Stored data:
******
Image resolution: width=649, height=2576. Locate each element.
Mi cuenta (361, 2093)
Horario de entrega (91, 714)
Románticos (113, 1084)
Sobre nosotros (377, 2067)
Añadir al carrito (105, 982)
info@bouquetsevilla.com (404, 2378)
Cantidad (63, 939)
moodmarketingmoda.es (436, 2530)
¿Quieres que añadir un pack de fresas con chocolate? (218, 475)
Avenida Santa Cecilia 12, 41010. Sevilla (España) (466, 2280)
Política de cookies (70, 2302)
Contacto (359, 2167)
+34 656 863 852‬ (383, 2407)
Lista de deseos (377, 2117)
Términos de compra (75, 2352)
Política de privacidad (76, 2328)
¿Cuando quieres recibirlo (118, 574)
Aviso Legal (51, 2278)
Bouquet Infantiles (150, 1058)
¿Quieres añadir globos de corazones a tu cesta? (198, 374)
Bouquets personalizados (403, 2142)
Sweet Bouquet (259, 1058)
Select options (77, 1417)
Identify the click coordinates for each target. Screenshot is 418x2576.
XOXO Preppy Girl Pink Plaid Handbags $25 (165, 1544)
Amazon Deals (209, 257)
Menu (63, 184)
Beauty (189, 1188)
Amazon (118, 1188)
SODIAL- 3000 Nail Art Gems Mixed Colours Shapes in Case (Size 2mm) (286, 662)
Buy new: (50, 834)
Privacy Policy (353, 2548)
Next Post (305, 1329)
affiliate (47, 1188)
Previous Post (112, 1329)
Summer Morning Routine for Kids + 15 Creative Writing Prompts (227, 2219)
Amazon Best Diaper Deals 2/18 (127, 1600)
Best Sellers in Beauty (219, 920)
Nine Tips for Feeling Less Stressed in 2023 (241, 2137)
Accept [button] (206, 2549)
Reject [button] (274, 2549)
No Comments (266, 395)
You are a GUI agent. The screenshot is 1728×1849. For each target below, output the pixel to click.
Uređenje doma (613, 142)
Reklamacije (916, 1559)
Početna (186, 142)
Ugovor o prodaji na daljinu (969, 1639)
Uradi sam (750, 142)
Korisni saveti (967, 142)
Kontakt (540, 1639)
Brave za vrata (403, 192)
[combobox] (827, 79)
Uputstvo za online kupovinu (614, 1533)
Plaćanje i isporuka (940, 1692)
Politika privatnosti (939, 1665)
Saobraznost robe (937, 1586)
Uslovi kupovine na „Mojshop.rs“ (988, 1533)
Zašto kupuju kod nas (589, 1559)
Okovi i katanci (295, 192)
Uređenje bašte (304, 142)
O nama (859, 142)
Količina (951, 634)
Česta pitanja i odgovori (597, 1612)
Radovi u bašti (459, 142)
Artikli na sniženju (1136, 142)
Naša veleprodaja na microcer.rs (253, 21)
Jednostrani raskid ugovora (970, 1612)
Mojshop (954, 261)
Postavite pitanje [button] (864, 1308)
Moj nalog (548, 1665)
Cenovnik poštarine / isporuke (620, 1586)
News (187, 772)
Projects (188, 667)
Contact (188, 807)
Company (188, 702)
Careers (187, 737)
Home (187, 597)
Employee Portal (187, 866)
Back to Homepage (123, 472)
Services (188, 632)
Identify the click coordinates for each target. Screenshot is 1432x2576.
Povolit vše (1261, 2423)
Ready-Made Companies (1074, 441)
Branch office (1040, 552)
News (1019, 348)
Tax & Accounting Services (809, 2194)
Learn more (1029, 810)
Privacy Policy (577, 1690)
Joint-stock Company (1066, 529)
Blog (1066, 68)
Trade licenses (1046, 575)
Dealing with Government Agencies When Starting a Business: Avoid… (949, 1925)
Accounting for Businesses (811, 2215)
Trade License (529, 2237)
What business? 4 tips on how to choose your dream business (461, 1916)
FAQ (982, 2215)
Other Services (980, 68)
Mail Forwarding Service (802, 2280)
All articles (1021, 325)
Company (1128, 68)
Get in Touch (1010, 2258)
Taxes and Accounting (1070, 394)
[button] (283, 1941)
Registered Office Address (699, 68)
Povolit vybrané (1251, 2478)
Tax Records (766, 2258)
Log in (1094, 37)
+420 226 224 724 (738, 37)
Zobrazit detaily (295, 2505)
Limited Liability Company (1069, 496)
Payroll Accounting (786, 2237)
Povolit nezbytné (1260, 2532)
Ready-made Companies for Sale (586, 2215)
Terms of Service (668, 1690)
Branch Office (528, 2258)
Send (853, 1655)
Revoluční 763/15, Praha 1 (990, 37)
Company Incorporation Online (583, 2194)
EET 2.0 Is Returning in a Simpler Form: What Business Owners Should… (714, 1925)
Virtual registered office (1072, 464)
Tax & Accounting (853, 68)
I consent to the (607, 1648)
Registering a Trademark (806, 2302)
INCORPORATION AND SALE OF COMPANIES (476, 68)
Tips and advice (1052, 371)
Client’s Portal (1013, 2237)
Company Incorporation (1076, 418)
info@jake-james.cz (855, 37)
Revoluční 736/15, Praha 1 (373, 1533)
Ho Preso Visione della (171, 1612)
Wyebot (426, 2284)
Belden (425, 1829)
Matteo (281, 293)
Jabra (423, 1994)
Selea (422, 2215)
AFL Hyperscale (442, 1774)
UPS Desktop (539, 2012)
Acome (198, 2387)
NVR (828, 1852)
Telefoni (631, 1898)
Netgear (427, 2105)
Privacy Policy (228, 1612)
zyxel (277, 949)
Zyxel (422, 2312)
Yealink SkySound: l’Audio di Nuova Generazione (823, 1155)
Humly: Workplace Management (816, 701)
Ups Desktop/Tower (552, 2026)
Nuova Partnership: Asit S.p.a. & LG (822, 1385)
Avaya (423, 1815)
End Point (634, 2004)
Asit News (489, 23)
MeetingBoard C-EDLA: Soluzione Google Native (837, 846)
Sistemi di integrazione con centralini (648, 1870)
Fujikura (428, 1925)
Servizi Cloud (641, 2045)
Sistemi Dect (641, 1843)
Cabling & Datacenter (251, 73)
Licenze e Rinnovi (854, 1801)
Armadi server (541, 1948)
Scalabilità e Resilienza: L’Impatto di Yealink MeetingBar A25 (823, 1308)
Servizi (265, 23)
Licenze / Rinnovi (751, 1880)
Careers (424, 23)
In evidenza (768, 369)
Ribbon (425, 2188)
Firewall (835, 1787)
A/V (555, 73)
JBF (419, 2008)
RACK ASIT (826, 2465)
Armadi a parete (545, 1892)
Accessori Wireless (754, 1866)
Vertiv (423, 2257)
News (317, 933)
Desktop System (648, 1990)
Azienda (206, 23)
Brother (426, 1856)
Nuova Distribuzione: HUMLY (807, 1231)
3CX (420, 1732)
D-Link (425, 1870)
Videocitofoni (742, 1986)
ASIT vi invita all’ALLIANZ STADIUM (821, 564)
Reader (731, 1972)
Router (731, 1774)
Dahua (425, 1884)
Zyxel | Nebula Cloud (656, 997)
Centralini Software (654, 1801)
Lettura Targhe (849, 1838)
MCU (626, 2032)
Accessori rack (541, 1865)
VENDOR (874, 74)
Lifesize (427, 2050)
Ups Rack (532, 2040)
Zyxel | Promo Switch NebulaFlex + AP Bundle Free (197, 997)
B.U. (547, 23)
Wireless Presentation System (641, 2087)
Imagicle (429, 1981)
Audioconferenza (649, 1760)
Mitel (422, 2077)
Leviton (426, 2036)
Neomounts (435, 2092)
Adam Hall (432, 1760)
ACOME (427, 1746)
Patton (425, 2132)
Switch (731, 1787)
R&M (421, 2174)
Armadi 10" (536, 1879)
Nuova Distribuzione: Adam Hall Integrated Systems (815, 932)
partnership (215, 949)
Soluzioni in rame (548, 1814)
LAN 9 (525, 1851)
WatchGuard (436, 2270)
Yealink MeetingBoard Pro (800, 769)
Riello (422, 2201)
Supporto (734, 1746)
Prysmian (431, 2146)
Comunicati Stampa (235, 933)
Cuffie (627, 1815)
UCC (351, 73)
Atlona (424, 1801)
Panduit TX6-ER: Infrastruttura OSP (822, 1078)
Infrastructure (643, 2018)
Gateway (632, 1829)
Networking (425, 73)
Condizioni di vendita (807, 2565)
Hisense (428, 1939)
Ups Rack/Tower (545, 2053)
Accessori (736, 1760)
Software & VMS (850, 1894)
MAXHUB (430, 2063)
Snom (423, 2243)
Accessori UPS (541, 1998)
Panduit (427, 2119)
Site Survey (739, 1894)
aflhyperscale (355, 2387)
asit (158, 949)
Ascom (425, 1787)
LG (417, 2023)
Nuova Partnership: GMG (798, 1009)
******
* [PROBLEM REQUIREMENTS]: Take the lines above from the first through the one containing "Početna (186, 142)" and reproduce them exactly; include nothing else.

* [ANSWER BOX]:
Image resolution: width=649, height=2576. Locate each element.
Mi cuenta (361, 2093)
Horario de entrega (91, 714)
Románticos (113, 1084)
Sobre nosotros (377, 2067)
Añadir al carrito (105, 982)
info@bouquetsevilla.com (404, 2378)
Cantidad (63, 939)
moodmarketingmoda.es (436, 2530)
¿Quieres que añadir un pack de fresas con chocolate? (218, 475)
Avenida Santa Cecilia 12, 41010. Sevilla (España) (466, 2280)
Política de cookies (70, 2302)
Contacto (359, 2167)
+34 656 863 852‬ (383, 2407)
Lista de deseos (377, 2117)
Términos de compra (75, 2352)
Política de privacidad (76, 2328)
¿Cuando quieres recibirlo (118, 574)
Aviso Legal (51, 2278)
Bouquet Infantiles (150, 1058)
¿Quieres añadir globos de corazones a tu cesta? (198, 374)
Bouquets personalizados (403, 2142)
Sweet Bouquet (259, 1058)
Select options (77, 1417)
Identify the click coordinates for each target. Screenshot is 418x2576.
XOXO Preppy Girl Pink Plaid Handbags $25 (165, 1544)
Amazon Deals (209, 257)
Menu (63, 184)
Beauty (189, 1188)
Amazon (118, 1188)
SODIAL- 3000 Nail Art Gems Mixed Colours Shapes in Case (Size 2mm) (286, 662)
Buy new: (50, 834)
Privacy Policy (353, 2548)
Next Post (305, 1329)
affiliate (47, 1188)
Previous Post (112, 1329)
Summer Morning Routine for Kids + 15 Creative Writing Prompts (227, 2219)
Amazon Best Diaper Deals 2/18 (127, 1600)
Best Sellers in Beauty (219, 920)
Nine Tips for Feeling Less Stressed in 2023 (241, 2137)
Accept [button] (206, 2549)
Reject [button] (274, 2549)
No Comments (266, 395)
You are a GUI agent. The screenshot is 1728×1849. For each target below, output the pixel to click.
Uređenje doma (613, 142)
Reklamacije (916, 1559)
Početna (186, 142)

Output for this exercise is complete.